While media and officials throughout the NATO sector rushed to blame Russia for the downing of Malaysian Airlines Flight MH17 over Ukraine July 17, President Vladimir Putin and two top Russian military staff officers called two nights ago and yesterday for international cooperation and transparency in the investigation. Radar and photographic data released at the Ministry of Defense (MoD) briefing undercut certain claims made by Kiev officials about the crash and showed the basis for the ten questions posed to Kiev by Deputy Defense Minister Anatoli Antonov on July 19.
In a video address two nights ago, after speaking on Sunday with the leaders of Germany, Britain, Australia, the Netherlands, and France, Putin reiterated that Russia sees Ukrainian President Petro Poroshenko’s refusal to prolong the ten-day ceasefire of June 17-27, as setting the stage for the tragedy: “I believe that if military operations had not resumed in eastern Ukraine on June 28, this tragedy probably could have been avoided.” He vowed that Russia “will do everything within its power to move the conflict in eastern Ukraine from the military phase we see today, to the negotiating phase, with the parties using peaceful and diplomatic means alone.”
Regarding MH17, Putin continued, “No one should and no one has the right to use this tragedy to pursue their own political goals. Rather than dividing us, tragedies of this sort should bring people together. All those who are responsible for the situation in the region must take greater responsibility before their own peoples and before the peoples of the countries whose citizens were killed in this disaster.” He then called for doing “everything possible” to ensure that an international commission can investigate the crash site safely, using language similar to what would be adopted in a UN Security Council Resolution yesterday.
The speakers at the MoD briefing were Gen.-Lt. Andrei Kartapolov, head of the Main Operations Directorate of the General Staff, and Russian Air Force Chief of Staff Gen.-Maj. Igor Makushev. They presented evidence related to four aspects of the circumstances on July 17:
— MH17’s deviation to the left (north) of its normal pathway, in a way that appears on the radar track to have been not merely a route change. The need to understand why, is the basis for the demand for Ukrainian Air Traffic Control (ATC) communications records.
— The appearance on radar and video recordings of four aircraft in the vicinity at the time of the crash: MH17, two other Asia-Europe commercial flights, and an unidentified plane that approached MH17 within 3 to 5 km just before the crash. MH17 was only 51 km from the Russian border when it went down, and was about to be handed off to Russian ATC in Rostov-on-Don. Makushev noted that the fourth aircraft was visible to the Rostov center for only four minutes, because it had been climbing, whereas the radar sweep does not detect craft below 5000m. Since the plane did not respond to ATC signals, he raised the question of its being military, possibly an Su-25 fighter jet. The 10500m altitude of MH17 is at the very top of the operating range of the Su-25. The Russian officers raised questions about the whereabouts of Ukraine fighters and their air-to-air weapons at the time MH17 fell.

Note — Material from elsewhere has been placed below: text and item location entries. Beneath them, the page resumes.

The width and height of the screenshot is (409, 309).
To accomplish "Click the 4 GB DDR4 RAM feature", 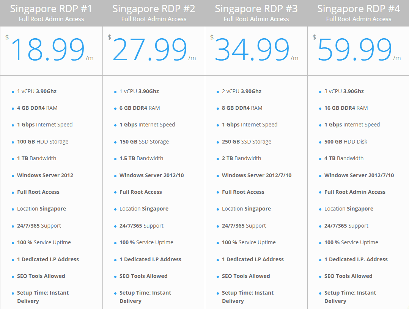I will pyautogui.click(x=37, y=108).
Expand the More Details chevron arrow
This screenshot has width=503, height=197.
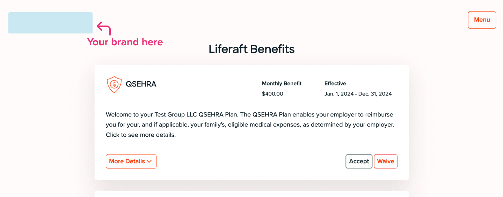[149, 161]
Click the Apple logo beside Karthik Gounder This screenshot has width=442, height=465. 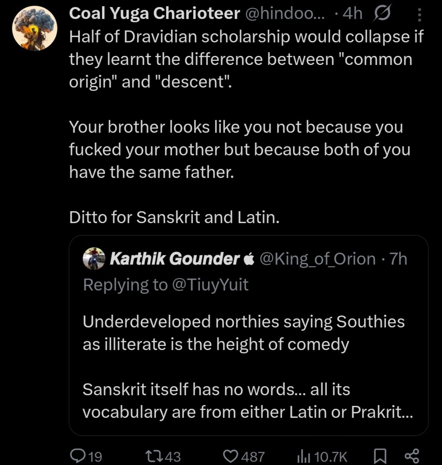[x=249, y=259]
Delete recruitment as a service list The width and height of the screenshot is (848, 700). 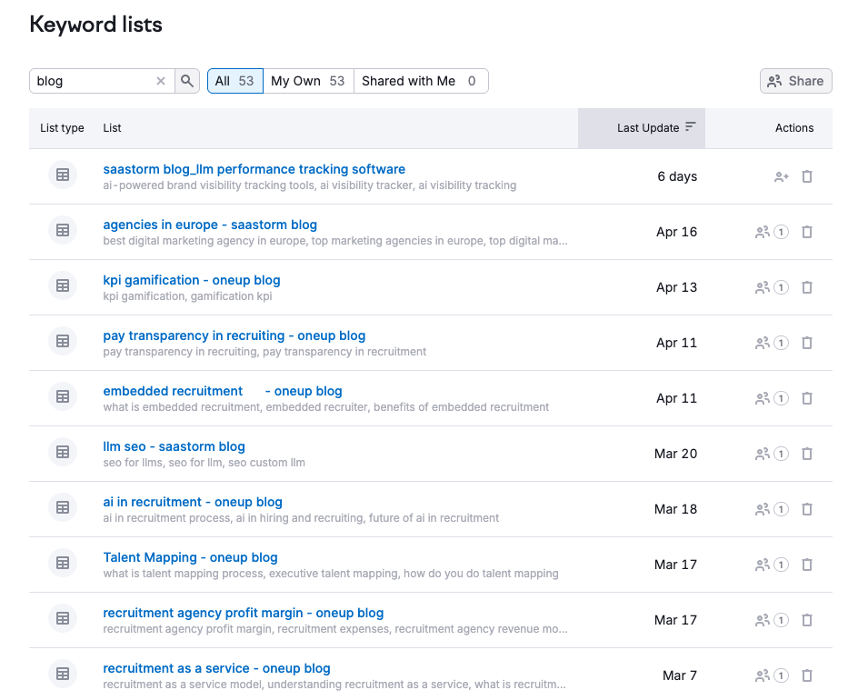click(x=807, y=675)
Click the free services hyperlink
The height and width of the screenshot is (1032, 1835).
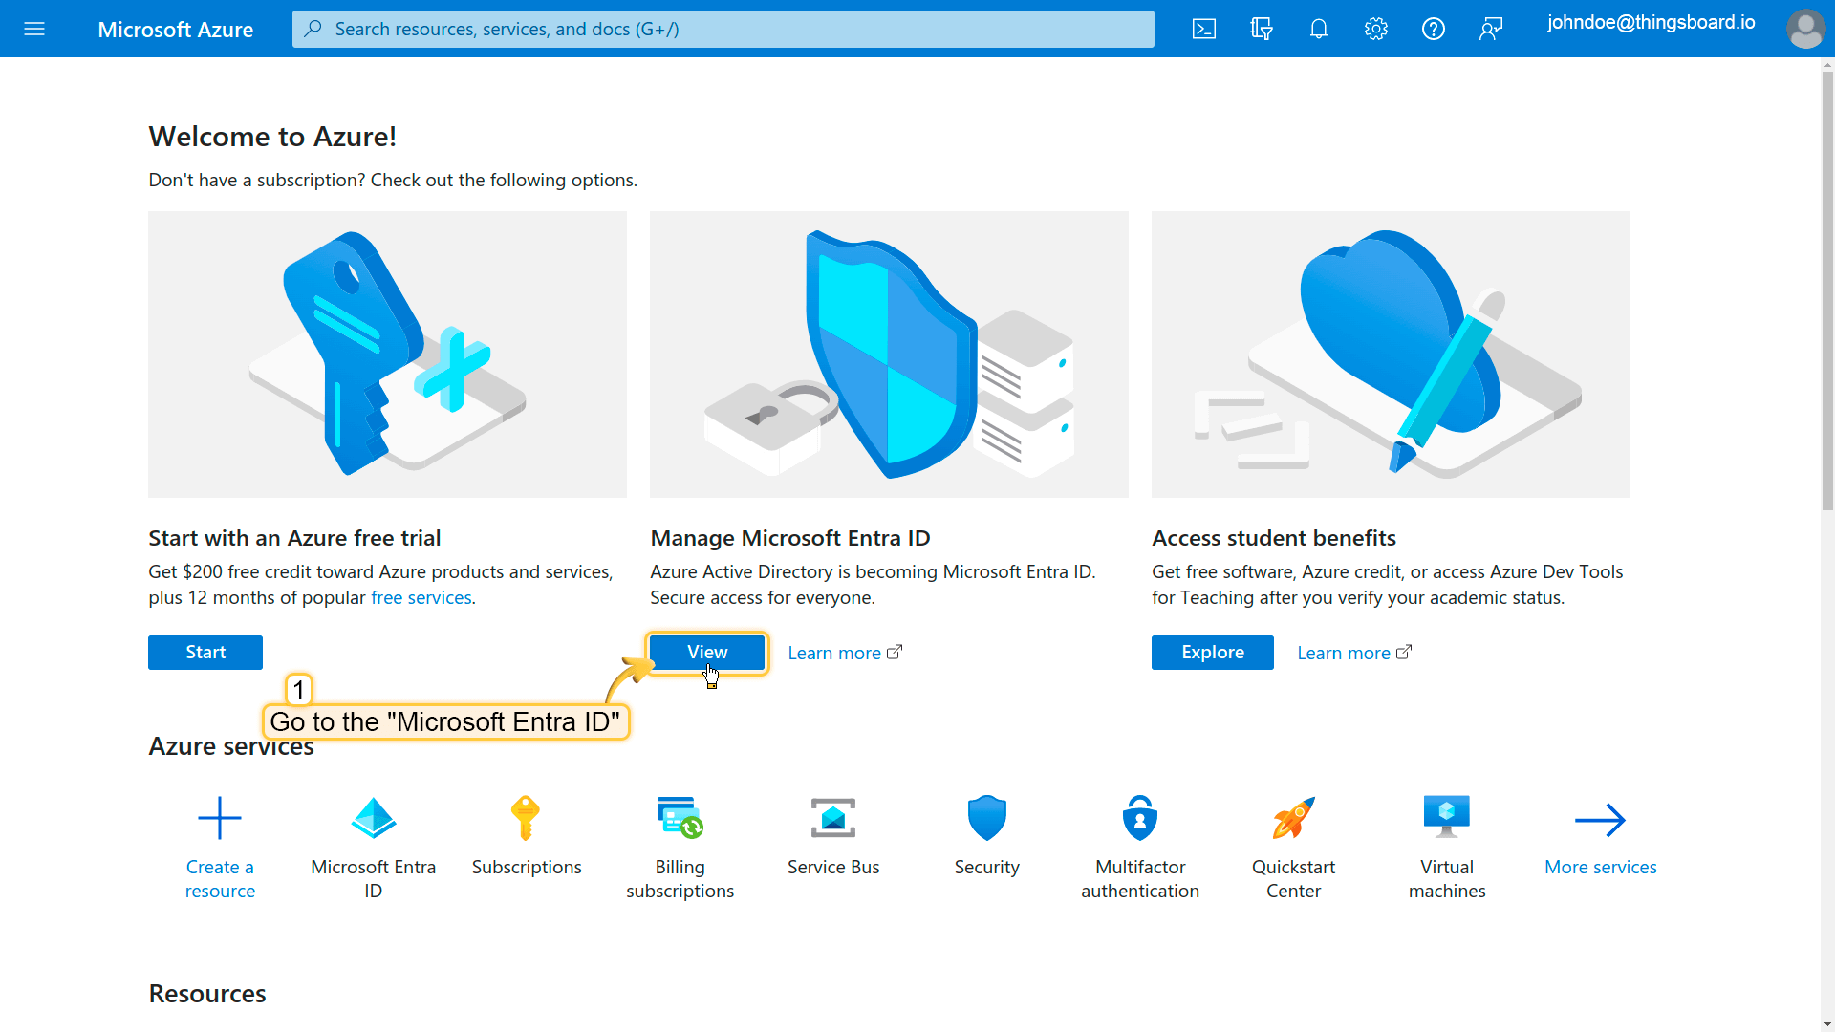[421, 598]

Kartapolov said, “[We] would like to get an explanation as to why the military jet was flying along a civil aviation corridor at almost the same time and at the same level as a passenger plane.”
— Satellite images showing the whereabouts of Ukrainian Army Buk anti-aircraft systems on July 14, 17, and 18. On July 14, all three components of a Buk system (the target-acquisition radar, and the launchers, all of them mobile) were together north of Lugansk, but they disappeared from there in subsequent days. On July 17, the three components of a Buk system appeared at locations 5 km north of Donetsk city, as well as east of Donetsk — within 10 km of the crash site. They were gone on July 18. Kartapolov illustrated readings of “peak activity” of Ukrainian Buk radars on July 17, in this same area. He said that the reasons for this need to be explained.
— The MoD also raised questions about discrepancies that would refute some of the amateur videos publicized by Ukrainian officials, purporting to show a Buk system “escaping to Russia” after the plane crash, with one missile missing. (There are information wars on the Internet currently, with revelations and counter-revelations of alleged fakery in posted videos and voice intercepts related to the crash.)
All of the above were presented by the Ministry of Defense as data for investigation, not as conclusions. Our reporting on their presentation is not intended to endorse any findings, but to underscore the recklessness of a rush to judgment.
Kartapolov’s call for the U.S.A. to make its satellite imagery public immediately drew attacks on Russia for trying to make the West reveal its intelligence-gathering methods. Jonathan Eyal, international director of Britain’s Royal United Services Institute (RUSI), complained to the Financial Times that “Washington would now have to debate ‘how much intelligence can be revealed without compromising capabilities?'” Andrei Lysenko, spokesman for the Ukrainian National Security and Defense Council, charged yesterday that Russia was releasing information only in order “to disown this tragedy.”